Como ela mesma conta, a sua infância foi marcada pela dor e pela solidão, pois perdeu a mãe com apenas três anos de idade e o pai morreu antes do seu nascimento: "Nasci aqui mesmo no Rio de Janeiro, três meses depois da morte de meu pai, e perdi minha mãe antes dos três anos. [...] Minha infância de menina sozinha deu-me duas coisas que parecem negativas, e foram sempre positivas para mim: silêncio e solidão. Essa foi sempre a área de minha vida."

Cecilia cursou a Escola Normal, formou-se professora, e com apenas 18 anos de idade, no ano de 1919, publicou seu primeiro livro, Espectro (vários poemas de caráter simbolista). Embora fosse o auge do Modernismo, a jovem poetisa foi fortemente influenciada pelo movimento literário simbolista. Em 1923 publicou Nunca Mais… e Poema dos Poemas, e em 1925 Baladas para El-Rei.

Cecília Meireles ecreveu várias obras na área de literatura infantil como, por exemplo, O cavalinho branco, Colar de Carolina, Sonhos de menina, O menino azul, entre outros. Estes poemas infantis são marcados pela musicalidade, uma das principais características da sua poesia. Sua formação como professora e seu interesse pela educação levou-a a fundar, em 1934, a primeira biblioteca infantil do Rio de Janeiro. Em 1939 publicou o livro Viagem. A beleza das poesias trouxe-lhe um grande reconhecimento dos leitores e dos acadêmicos da área de literatura. Com este livro, ganhou o Prêmio de Poesia da Academia Brasileira de Letras.

........

*OBJETIVOS*:
- A) Resuma em duas frases o texto sobre Cecília Meireles.
- B) De acordo com o texto, em que ano Cecília Meireles fundou a primeira biblioteca infantil do Rio de Janeiro?
- C) Transcreva literalmente o trecho do texto que começa nas palavras "Como ela mesma" e termina depois de "Baladas para El-Rei.".
Os itens abaixo provêm de outra fonte.

........

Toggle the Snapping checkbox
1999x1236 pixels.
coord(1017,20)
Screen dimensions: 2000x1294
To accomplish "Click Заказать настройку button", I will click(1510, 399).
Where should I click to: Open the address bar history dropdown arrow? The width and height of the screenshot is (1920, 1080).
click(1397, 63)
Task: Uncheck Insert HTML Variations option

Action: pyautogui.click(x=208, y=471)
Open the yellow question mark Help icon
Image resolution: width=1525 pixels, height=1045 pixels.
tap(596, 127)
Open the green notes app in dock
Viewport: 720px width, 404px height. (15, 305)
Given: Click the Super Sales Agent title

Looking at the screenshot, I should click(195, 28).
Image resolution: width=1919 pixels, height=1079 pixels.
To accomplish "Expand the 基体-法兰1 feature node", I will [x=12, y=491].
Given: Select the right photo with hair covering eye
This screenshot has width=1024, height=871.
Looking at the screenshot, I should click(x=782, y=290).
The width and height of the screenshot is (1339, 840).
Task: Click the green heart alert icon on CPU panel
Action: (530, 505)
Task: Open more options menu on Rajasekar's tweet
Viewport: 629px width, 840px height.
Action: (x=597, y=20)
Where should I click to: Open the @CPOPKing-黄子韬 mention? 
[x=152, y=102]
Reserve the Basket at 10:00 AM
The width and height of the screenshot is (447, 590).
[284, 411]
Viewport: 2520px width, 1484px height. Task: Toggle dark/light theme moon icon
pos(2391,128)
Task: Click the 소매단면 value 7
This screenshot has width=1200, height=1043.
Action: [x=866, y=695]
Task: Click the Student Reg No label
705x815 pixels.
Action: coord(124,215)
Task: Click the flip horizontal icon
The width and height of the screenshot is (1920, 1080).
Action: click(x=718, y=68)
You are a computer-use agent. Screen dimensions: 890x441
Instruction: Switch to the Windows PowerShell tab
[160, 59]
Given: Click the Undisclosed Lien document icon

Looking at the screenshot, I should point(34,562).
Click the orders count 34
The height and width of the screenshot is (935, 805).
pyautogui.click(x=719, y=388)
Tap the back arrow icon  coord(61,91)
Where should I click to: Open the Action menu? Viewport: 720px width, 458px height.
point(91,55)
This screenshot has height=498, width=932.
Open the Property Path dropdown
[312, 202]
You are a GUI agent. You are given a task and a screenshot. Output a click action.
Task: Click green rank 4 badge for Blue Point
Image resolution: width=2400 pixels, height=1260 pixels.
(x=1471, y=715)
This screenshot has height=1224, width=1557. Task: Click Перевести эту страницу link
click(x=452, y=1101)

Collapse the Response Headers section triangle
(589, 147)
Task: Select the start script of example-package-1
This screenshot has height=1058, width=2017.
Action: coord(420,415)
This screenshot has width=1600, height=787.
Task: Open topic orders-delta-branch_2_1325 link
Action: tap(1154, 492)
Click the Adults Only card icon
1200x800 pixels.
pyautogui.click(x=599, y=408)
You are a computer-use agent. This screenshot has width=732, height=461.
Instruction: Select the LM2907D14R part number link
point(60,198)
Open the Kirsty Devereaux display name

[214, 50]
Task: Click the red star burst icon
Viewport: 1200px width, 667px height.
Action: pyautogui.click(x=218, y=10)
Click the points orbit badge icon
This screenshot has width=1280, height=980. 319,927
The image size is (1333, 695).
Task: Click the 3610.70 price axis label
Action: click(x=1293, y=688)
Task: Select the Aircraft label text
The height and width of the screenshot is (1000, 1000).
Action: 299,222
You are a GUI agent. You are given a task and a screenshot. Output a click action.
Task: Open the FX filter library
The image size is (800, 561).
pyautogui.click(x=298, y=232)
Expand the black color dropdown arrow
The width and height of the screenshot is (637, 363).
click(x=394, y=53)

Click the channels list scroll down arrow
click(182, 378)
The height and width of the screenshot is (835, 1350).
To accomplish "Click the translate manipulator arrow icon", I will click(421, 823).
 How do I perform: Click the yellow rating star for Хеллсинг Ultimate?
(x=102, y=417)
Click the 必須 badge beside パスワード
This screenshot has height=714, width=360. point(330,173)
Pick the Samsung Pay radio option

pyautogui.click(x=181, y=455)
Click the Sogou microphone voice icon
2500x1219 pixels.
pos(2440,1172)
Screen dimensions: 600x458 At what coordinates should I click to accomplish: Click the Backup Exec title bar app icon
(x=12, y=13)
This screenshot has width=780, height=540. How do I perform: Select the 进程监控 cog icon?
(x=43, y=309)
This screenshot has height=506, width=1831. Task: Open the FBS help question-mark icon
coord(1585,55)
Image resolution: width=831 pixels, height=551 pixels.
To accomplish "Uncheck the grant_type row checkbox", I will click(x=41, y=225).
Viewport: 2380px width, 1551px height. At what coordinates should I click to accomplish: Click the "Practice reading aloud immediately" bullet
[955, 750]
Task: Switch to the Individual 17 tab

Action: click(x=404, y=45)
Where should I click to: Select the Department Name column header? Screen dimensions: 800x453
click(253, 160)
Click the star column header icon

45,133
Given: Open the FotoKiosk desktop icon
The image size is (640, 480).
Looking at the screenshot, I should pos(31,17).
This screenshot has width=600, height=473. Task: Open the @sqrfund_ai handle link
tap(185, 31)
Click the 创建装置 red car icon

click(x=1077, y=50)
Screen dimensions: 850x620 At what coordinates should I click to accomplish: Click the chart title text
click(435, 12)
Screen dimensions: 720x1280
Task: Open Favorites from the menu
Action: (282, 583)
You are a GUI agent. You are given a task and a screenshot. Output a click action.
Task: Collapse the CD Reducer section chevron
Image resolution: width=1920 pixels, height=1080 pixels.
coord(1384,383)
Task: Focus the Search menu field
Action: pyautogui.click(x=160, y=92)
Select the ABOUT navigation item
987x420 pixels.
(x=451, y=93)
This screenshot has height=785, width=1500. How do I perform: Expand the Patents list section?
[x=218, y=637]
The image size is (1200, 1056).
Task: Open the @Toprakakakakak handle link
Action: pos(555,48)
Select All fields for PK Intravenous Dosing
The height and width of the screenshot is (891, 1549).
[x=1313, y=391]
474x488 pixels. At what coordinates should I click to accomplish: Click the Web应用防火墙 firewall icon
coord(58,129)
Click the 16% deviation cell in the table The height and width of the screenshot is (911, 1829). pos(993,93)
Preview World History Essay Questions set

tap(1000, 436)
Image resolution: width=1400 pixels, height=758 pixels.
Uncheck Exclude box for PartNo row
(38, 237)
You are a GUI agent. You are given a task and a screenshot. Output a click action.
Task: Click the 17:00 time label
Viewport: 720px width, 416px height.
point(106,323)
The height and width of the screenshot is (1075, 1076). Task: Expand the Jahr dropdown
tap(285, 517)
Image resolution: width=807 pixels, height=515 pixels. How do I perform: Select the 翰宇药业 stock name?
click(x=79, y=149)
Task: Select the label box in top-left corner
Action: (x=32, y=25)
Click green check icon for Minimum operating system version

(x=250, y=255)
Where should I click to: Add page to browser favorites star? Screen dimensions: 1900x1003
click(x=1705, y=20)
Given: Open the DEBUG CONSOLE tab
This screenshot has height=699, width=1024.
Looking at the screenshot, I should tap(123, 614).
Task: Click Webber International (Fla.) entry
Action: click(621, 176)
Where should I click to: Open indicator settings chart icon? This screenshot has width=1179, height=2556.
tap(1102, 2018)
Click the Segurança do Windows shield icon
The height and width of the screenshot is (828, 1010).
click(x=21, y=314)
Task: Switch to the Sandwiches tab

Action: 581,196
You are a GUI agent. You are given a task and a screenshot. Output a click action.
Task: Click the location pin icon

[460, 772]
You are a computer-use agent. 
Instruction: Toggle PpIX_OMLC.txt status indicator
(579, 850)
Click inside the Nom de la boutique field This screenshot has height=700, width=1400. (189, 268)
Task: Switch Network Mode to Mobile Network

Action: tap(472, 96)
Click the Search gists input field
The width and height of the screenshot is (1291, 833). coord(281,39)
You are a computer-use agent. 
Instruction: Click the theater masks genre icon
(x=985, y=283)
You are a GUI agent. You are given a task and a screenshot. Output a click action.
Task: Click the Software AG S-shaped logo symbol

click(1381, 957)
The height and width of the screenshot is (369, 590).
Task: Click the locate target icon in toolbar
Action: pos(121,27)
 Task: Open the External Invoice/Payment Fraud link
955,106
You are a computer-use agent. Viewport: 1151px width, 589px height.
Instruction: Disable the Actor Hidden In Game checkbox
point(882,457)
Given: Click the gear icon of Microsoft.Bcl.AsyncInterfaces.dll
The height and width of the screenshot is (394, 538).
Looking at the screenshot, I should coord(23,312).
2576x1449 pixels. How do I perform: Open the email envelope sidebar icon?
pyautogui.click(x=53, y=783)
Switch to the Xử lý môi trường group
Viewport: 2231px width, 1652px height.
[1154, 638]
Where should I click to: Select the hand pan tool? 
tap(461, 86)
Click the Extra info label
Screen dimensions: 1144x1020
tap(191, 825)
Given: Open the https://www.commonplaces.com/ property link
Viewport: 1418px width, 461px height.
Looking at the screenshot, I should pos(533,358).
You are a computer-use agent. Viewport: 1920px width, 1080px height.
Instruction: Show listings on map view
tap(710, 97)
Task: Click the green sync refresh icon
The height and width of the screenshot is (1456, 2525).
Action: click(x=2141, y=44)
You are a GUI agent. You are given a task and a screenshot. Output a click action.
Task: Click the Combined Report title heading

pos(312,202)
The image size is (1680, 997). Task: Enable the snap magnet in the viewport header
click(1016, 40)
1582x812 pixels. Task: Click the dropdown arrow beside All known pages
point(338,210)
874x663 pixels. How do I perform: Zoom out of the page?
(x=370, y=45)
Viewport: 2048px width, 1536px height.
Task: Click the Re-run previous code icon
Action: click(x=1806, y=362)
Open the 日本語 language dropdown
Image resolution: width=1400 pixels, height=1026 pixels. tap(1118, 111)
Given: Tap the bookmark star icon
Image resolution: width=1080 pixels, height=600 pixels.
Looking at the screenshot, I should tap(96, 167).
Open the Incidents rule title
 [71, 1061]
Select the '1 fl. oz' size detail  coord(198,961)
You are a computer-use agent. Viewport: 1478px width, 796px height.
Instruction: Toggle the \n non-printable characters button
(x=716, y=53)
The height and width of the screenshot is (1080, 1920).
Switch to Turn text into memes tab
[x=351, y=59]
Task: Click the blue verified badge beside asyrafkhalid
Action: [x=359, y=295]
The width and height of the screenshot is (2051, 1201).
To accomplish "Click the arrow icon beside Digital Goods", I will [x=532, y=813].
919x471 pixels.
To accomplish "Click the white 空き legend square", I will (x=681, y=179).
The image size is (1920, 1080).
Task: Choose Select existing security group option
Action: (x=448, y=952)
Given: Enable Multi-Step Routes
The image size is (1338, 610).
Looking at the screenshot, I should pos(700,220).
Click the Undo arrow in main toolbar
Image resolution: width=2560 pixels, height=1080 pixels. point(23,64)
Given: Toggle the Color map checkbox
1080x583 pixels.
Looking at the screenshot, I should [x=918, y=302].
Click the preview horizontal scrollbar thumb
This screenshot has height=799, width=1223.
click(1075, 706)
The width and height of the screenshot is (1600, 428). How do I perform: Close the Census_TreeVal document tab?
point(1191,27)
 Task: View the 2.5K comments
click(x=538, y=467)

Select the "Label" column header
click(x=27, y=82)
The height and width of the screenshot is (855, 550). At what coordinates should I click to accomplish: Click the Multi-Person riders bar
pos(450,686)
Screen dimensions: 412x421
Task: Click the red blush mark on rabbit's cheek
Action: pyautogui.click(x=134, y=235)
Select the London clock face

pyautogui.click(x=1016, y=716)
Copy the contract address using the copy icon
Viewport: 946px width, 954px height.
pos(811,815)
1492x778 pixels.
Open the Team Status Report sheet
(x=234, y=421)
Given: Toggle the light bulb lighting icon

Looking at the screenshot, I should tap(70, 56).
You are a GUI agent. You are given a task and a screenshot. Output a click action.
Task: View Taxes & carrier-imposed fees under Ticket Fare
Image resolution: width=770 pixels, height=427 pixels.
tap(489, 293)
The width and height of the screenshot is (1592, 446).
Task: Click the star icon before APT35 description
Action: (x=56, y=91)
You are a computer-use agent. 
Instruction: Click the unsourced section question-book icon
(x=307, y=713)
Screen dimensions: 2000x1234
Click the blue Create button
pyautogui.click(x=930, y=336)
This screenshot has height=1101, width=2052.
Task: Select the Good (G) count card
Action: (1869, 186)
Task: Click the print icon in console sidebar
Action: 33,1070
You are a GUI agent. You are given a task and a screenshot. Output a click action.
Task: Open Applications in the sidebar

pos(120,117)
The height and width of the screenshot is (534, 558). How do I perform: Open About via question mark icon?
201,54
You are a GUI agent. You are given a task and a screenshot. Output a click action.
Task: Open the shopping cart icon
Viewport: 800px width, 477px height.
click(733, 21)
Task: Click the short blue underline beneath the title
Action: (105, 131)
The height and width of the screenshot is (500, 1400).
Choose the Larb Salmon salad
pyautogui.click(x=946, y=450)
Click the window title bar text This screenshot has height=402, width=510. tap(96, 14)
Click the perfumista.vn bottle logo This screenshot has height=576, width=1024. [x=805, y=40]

........

*RESPOSTAS FINAIS*:
- A) Cecília Meireles teve uma infância marcada pela dor e pela solidão, pois o pai morreu antes de seu nascimento e a mãe antes de ela completar três anos. Formada professora, publicou aos 18 anos seu primeiro livro, Espectro, sob forte influência simbolista, escreveu obras de literatura infantil, fundou em 1934 a primeira biblioteca infantil do Rio de Janeiro e, com o livro Viagem, de 1939, ganhou o Prêmio de Poesia da Academia Brasileira de Letras.

- B) Em 1934.

- C)
Como ela mesma conta, a sua infância foi marcada pela dor e pela solidão, pois perdeu a mãe com apenas três anos de idade e o pai morreu antes do seu nascimento: "Nasci aqui mesmo no Rio de Janeiro, três meses depois da morte de meu pai, e perdi minha mãe antes dos três anos. [...] Minha infância de menina sozinha deu-me duas coisas que parecem negativas, e foram sempre positivas para mim: silêncio e solidão. Essa foi sempre a área de minha vida."

Cecilia cursou a Escola Normal, formou-se professora, e com apenas 18 anos de idade, no ano de 1919, publicou seu primeiro livro, Espectro (vários poemas de caráter simbolista). Embora fosse o auge do Modernismo, a jovem poetisa foi fortemente influenciada pelo movimento literário simbolista. Em 1923 publicou Nunca Mais… e Poema dos Poemas, e em 1925 Baladas para El-Rei.